"Le feu des Lucioles" de Xavier Hanotte : un insolite roman à l'humour grinçant
Dans le nouveau roman de Xavier Hanotte plane le fantôme d’un jeune poète mort en Normandie en juin 1944.
- Publié le 27-04-2024 à 11h57
Il y a six mois, de Xavier Hanotte paraissait chez Weyrich Un parfum de braise : l'académicien belge y remettait en scène le protagoniste de quelques-uns de ses romans depuis 1995. Il s'agit, bien sûr, de l'inspecteur de police judiciaire Barthélemy Dussert qui - à l'instar de son père spirituel - est aussi un traducteur en français du poète anglais Wilfred Owen, né le 18 mars 1893 et mort au champ d'honneur, en France, le 4 novembre 1918, quelques jours à peine avant l'armistice. Dans Un parfum de braise, il était déjà aussi question d'un autre écrivain d'outre-Manche, Keith Douglas, dont le fantôme erre dans Le feu des Lucioles.
Même nom, même prénom
Ce roman-ci ressuscite ce "lointain successeur littéraire" de Wilfred Owen : Keith Douglas, fauché par la Camarde le 9 juin 1944, trois jours après le débarquement allié sur les plages de Normandie. Keith n'avait que 24 ans et ses écrits restaient à découvrir ; trois d'entre eux figurent dans l'Anthologie bilingue de la poésie anglaise parue en 2005 dans la Bibliothèque de la Pléiade. Il repose au cimetière de Tilly-sur-Seulles, à une vingtaine de kilomètres de Caen.

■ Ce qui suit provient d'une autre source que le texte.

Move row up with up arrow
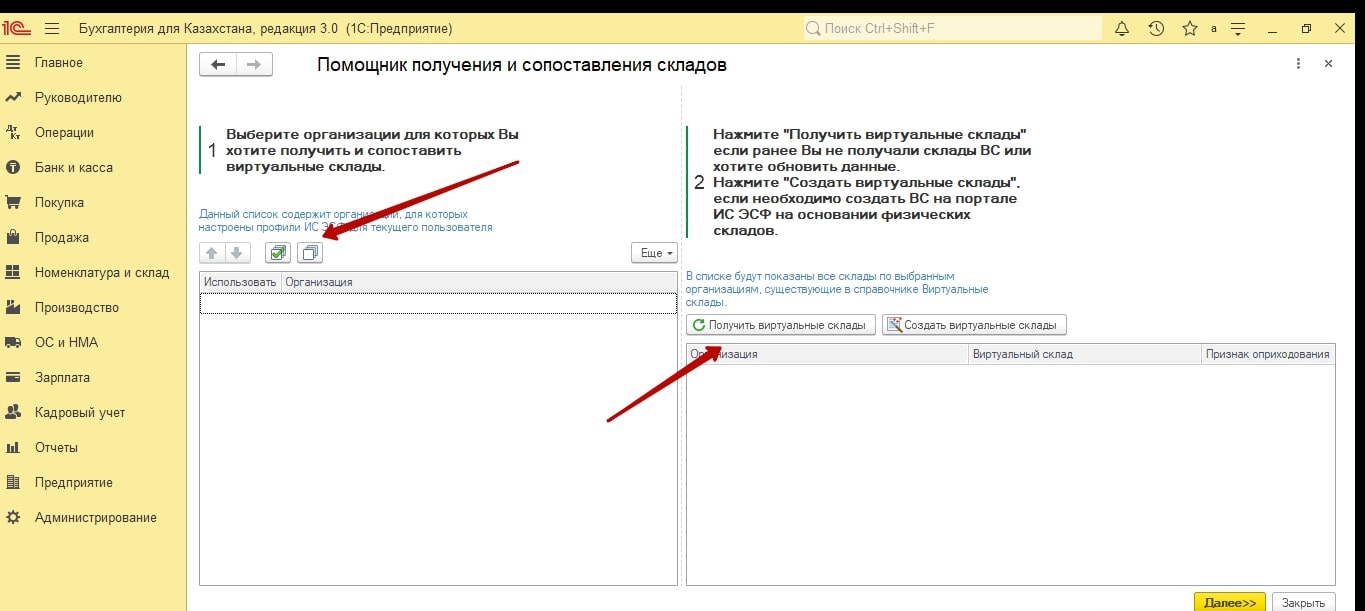Viewport: 1365px width, 611px height. [212, 253]
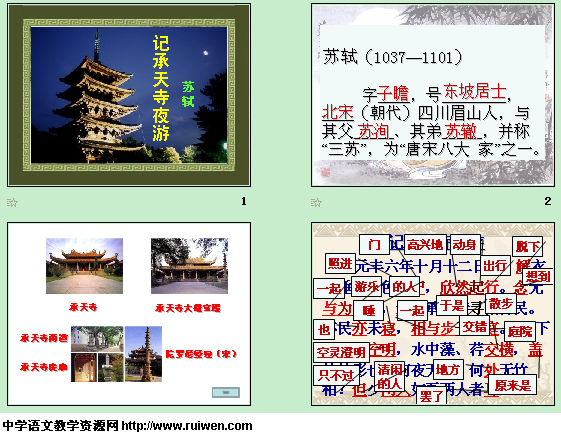Click the animation star icon under slide 2
The height and width of the screenshot is (433, 561).
pyautogui.click(x=316, y=203)
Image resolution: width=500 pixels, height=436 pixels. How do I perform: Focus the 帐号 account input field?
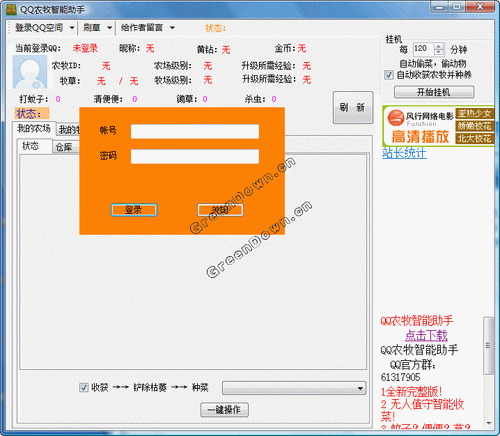pyautogui.click(x=195, y=131)
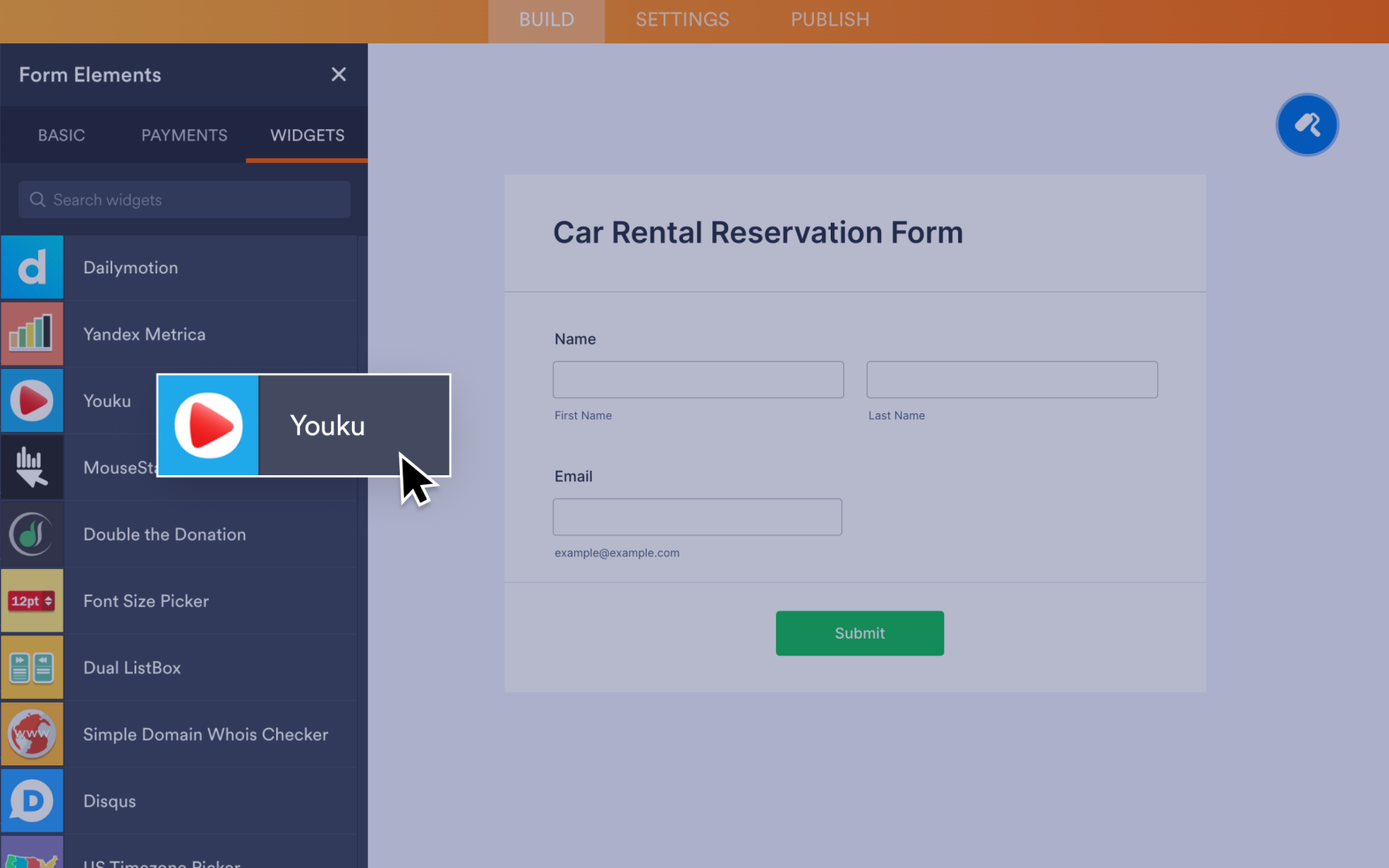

Quelques semaines après la fin tragique du capitaine Douglas, un sergent belge de la brigade Piron, Frédéric Dutrieux, trouve à son tour la mort au combat, le 23 août 1944, au sud de Deauville, lors des opérations pour libérer la région. Autre personnage, quarante années plus tard : le petit-neveu de Frédéric Dutrieux qui porte le nom et le prénom de son grand-oncle. Ce Frédéric-là, diplômé en philologie germanique, a consacré son mémoire à Keith Douglas dont l’œuvre et le destin l’émeuvent.
Province du fantastique
Narrateur du Feu des Lucioles, il évoque en de longues pages, à l'humour grinçant, la période d'instruction de son service militaire, passée non sans blessure, dans la banlieue d'Anvers. Douglas et les deux Dutrieux évoluent à travers les lieux et le temps au fil d'un livre à l'écriture précise. Un roman dont la lecture réclame une attention certaine : sans celle-ci, on s'expose au risque d'un rien perdre pied, se demandant si c'est tel personnage ou tel autre que l'on croise dans la traversée d'un récit où les brouillards sont les rideaux de l'âme.
Cet insolite roman a des vibrations du réalisme magique, province du fantastique chère à l'auteur des Lieux communs qui fut le traducteur d'œuvres de deux maîtres dudit réalisme : le Flamand Hubert Lampo et le Néerlandais Maarten't Hart. Un roman à l'architecture subtile, qui confirme combien Xavier Hanotte entretient d'étroits liens avec la poésie, langue étrangère comme l'a dit Jean Cocteau.
Personnellement, nous eûmes aimé que le narrateur du Feu des Lucioles en dévoilât davantage à propos de la brune Lutgard - qu'il trouve "effroyablement sexy dans son bel uniforme de sortie, surtout avec les bottes de cuir noir" - dont il ne parle qu'en quelques lignes à la toute fin du livre…
⇒ Le feu des Lucioles | Roman | Xavier Hanotte | Belfond, 218 pp., 20 €, numérique 14 €
EXTRAIT
"Là-haut, par-delà l’eau noire, dansaient lentement de fragiles lueurs vertes. Leur phosphorescence me rappelait des taches de soleil jouant à travers le feuillage assombri d’un bosquet. En moi, la peur avait disparu. Immobile, je demeurais flottant, suspendu, enfin réconcilié avec le monde et l’univers liquide qui m’accueillait au creux de son infini silence. Un état de béatitude apaisée gouvernait tout mon être. Le temps n’existait plus."